Postcard from Lena (Brandenburger) Gosch to her sister, Lily (Brandenburger) (Glass) Schillig.
Postcard from Lena (Brandenburger) Gosch to her sister, Lily (Brandenburger) (Glass) Schillig. [Click to enlarge.]

Wow, lots of words in the title for a Wordless Wednesday post.


And now I can’t be wordless, because as I was fact-checking the married names of the sisters for the caption, I learned a bit more about sweet “Eloies” who had apparently been ill.

The card was postmarked 23 Aug 1912.

Christina Eloise Glass died 17 Sep 1912.

Dear Eloise was just 12 years old, as she was born 08 Dec 1899 in Texas.

Eloise’s father, James Maynard “Jimmie” Glass had been a physician, but passed away 28 Feb 1903 at the young age of 36. Eloise’s mother, Lily F. Brandenburger, remarried and she and Eloise were living with Lily’s second husband Fredrick C. Schillig and children from his previous marriage.

The death certificate of Eloise states that she died of a malignant intracranial tumor that affected her cerebellum.

She was buried in Bunker Hill, Illinois, on 19 Sep 1912.


I really hate it when a “Wordless Wednesday” post becomes a “Wednesday’s Child” post.


Notes, Sources, and References:

1) Postcard part of family ephemera collection.
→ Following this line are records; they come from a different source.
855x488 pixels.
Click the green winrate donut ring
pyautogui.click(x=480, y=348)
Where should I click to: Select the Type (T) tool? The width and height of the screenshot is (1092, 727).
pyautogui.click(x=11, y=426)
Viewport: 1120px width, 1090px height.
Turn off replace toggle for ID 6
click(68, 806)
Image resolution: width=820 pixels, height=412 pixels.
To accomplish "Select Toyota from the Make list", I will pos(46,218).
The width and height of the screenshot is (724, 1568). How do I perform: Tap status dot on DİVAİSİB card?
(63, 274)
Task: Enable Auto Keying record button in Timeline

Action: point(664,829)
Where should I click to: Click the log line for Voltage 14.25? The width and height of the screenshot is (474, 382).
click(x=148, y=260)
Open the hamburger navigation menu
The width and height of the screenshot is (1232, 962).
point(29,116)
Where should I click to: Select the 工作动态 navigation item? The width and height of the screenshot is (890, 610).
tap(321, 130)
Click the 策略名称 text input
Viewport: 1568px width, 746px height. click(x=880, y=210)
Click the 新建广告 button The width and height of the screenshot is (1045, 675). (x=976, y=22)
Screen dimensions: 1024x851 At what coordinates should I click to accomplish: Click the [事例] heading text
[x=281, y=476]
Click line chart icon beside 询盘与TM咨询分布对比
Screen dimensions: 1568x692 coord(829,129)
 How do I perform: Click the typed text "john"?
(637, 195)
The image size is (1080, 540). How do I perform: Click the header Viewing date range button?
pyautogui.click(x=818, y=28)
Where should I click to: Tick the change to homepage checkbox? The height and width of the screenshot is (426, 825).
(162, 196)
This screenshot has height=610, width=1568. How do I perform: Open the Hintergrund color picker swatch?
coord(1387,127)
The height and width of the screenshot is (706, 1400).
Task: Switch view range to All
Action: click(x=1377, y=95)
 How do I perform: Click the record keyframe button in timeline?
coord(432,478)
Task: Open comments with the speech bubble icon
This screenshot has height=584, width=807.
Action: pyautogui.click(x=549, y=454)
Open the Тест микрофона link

2) Missouri death certificate online for Christina E. Glass, Certificate Number 31229: http://www.sos.mo.gov/archives/resources/deathcertificates/Results.asp?type=basic&tLName=Glass&tFName=&sCounty=all&tYear=1912#null

3) One Ancestry tree has her name as “Christine” but I had not seen that name before in family information. It was a clue to watch for, though, as German folks often called their children by their middle name, in this case, Eloise. The death certificate documented her legal name as Christine E. Glass, and I knew it was our little Eloise because her step-father, F. C. Shillig, had provided the death certificate information including her father and mother’s names and birthplaces that matched known facts. Another good instance of using Ancestry trees as clues to be verified.